The LACC trial sparked debate and immediately shifted clinical practice patterns across the United States. The use of minimally invasive radical hysterectomy sharply declined after the LACC trial’s results were presented (24). A longitudinal analysis by Chao et al., found that the rates of MIS decreased by 3% per month in patients with a BMI ≥40 kg/m2, and by 18% per month in patients with BMI <40 kg/m2 (24). Contrary to the randomized clinical data published, several additional population-based studies showed no survival differences between an open and minimally invasive approach (4,5,25).

The recently published Simply Hysterectomy And Pelvic Node Assessment (SHAPE) trial (NCT01658930) has influenced the surgical management of early-stage cervical cancer. This study demonstrated that in low-risk, early-stage cervical cancer, simple hysterectomy is non-inferior to radical hysterectomy with respect to pelvic disease-free survival (2.17% vs. 2.52%; 90% CI: −1.62 to 2.32) (26). Patients enrolled in this study were diagnosed with FIGO 2009 stage IA2 or IB1 cervical cancer, with lesions measuring no more than two centimeters and a maximum depth of cervical stromal invasion of 10 mm (26). A total of 700 patients were randomized to simple versus radical hysterectomy, and the surgical approach was left to the discretion of the surgeon. Approximately 80% of patients who underwent simple hysterectomy and 70% of those who underwent radical hysterectomy received a minimally invasive approach (26). Although MIS was not a primary endpoint of the trial, an exploratory analysis suggested that there was no significant increase in disease recurrence or overall survival among patients who underwent MIS compared to those who received open surgery (27). Active clinical trials, discussed below, aim to address this ongoing debate. Currently, clinical practice is to offer patients with early-stage cervical cancer who could be treated with radical hysterectomy an open approach.

Current clinical trials evaluating minimally invasive surgery in cervical cancer

Clinical trials continue to investigate the role of MIS in the gynecologic oncology field by addressing safety, efficacy and optimal indications across malignancies (Table 3). A key controversy remains whether robotic-assisted radical hysterectomy can offer comparable oncologic outcomes to open surgery in early-stage disease. The Randomized Controlled Trial of Robotic versus Open Radical Hysterectomy for Cervical Cancer (ROCC/GOG-3043) (NCT04831580) and Robotic-assisted Approach to Cervical Cancer (RACC) (NCT03719547) trials aim to address this question (28,29). ROCC is a randomized non-inferiority trial comparing robotic versus open radical hysterectomy for early-stage cervical cancer (28). Patients with FIGO 2018 stage 1A2-1B2 adenocarcinoma, squamous cell, and adenosquamous cell carcinoma of the cervix are included.
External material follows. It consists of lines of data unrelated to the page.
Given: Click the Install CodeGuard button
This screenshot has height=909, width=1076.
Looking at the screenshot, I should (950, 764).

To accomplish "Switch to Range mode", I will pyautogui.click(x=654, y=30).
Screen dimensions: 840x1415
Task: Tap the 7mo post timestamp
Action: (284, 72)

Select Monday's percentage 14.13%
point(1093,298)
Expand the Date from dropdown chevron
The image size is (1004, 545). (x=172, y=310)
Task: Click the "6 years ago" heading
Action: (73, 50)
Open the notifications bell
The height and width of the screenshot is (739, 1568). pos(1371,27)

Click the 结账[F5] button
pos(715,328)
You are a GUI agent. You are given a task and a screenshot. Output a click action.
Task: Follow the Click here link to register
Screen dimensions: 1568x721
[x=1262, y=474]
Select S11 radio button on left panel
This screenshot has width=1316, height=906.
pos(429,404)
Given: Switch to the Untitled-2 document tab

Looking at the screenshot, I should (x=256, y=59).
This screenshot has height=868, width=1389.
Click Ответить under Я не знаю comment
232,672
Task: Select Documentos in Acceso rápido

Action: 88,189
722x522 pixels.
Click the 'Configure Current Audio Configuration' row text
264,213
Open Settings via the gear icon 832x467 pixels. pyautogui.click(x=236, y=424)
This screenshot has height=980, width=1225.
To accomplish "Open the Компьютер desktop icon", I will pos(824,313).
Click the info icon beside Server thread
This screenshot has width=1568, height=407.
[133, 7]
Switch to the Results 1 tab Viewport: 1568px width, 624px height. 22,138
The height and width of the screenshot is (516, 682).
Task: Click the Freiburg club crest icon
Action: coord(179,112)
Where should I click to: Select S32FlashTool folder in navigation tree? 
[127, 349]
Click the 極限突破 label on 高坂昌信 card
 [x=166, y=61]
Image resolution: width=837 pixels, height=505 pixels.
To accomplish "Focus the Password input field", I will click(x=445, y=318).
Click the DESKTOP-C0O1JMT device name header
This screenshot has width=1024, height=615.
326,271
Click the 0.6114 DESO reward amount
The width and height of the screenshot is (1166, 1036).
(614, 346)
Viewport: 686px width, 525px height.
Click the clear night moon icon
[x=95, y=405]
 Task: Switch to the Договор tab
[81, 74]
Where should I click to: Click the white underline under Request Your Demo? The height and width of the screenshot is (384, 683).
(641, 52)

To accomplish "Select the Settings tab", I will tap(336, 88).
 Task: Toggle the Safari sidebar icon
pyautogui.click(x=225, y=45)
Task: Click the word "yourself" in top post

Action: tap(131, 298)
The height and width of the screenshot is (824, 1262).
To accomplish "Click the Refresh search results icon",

All patients must have a preoperative pelvic MRI confirming the tumor size is <4 cm in size without obvious extracervical extension or metastasis. This study does not allow for the use of intraoperative transcervical uterine manipulators, and requires surgeons to employ specific surgical techniques for tumor containment (28). These stringent requirements were implemented to minimize surgical variability and to control for potential confounding factors, addressing some of the key criticisms raised in response to the LACC trial. The RACC trial is also a randomized non-inferiority trial with similar inclusion criteria to the ROCC trial: patients with FIGO 2018 stage 1B1, 1B2, and IIA1 squamous, adenocarcinoma, or adenosquamous carcinoma of the cervix without metastatic disease are included (29). This trial does not specifically restrict the type of uterine manipulation, but does call for utilizing surgical practices that minimize tumor contamination during colpotomy (29). Techniques to reduce surgical spill include performing an extracorporeal colpotomy, restricting use of a transcervical uterine manipulator, and using a protective closure of the vagina over the tumor prior to colpotomy (29,33). Results from these two trials aim to help define the optimal surgical approach for women with early stage cervical cancer.

Table 3

Summary of ongoing clinical trials

Disease site Trial name Objective Study design Status
Cervix Randomized Controlled Trial of Robotic versus Open Radical Hysterectomy for Cervical Cancer (ROCC/GOG-3043) NCT04831580 (28) To assess survival outcomes for patients receiving robotic-assisted laparoscopic hysterectomy versus open hysterectomy for the treatment of early cervical cancer Randomized controlled trial Ongoing
Robotic-assisted Approach to Cervical Cancer (RACC) NCT03719547 (29) To compare progression-free survival outcomes between robotic-assisted and open radical hysterectomy for the treatment of early cervical cancer Randomized controlled trial Ongoing
Endometrial Laparoscopy versus Laparotomy (LPSvsLPT) NCT06790004 (30) To assess safety of minimally invasive surgery in the treatment of endometrial cancer in patients at low, intermediate, and high risk of recurrence Retrospective observational study Ongoing
Ovary Efficiency of Laparoscopic Interval Cytoreductive Surgery after Neoadjuvant Chemotherapy in Patients with Stage III and IV Epithelial Ovarian Cancer NCT06883409 (31) To evaluate efficacy and complications of interval laparoscopic cytoreductive surgery in patients with epithelial ovarian cancer Prospective phase II clinical trial Ongoing
Minimally Invasive Robotic Surgery, Role in Optimal Debulking Ovarian Cancer, Recovery, and Survival (MIRRORS-RCT) NCT05960630 (32) To reduce morbidity, time to chemotherapy with the incorporation of robotic interval cytoreductive surgery Randomized controlled trial Ongoing

Current debates in the management of cervical cancer

Large phase III trials, including the LACC trial, have shown higher recurrence rates and lower survival rates in patients undergoing MIS compared to open surgery (4,20). The reasons remain unclear and are under investigation. While the radicality of the surgical specimen appears similar between approaches, theories for inferior MIS outcomes include tumor disruption from uterine manipulators, CO2 insufflation, and colpotomy-related peritoneal contamination (34,35).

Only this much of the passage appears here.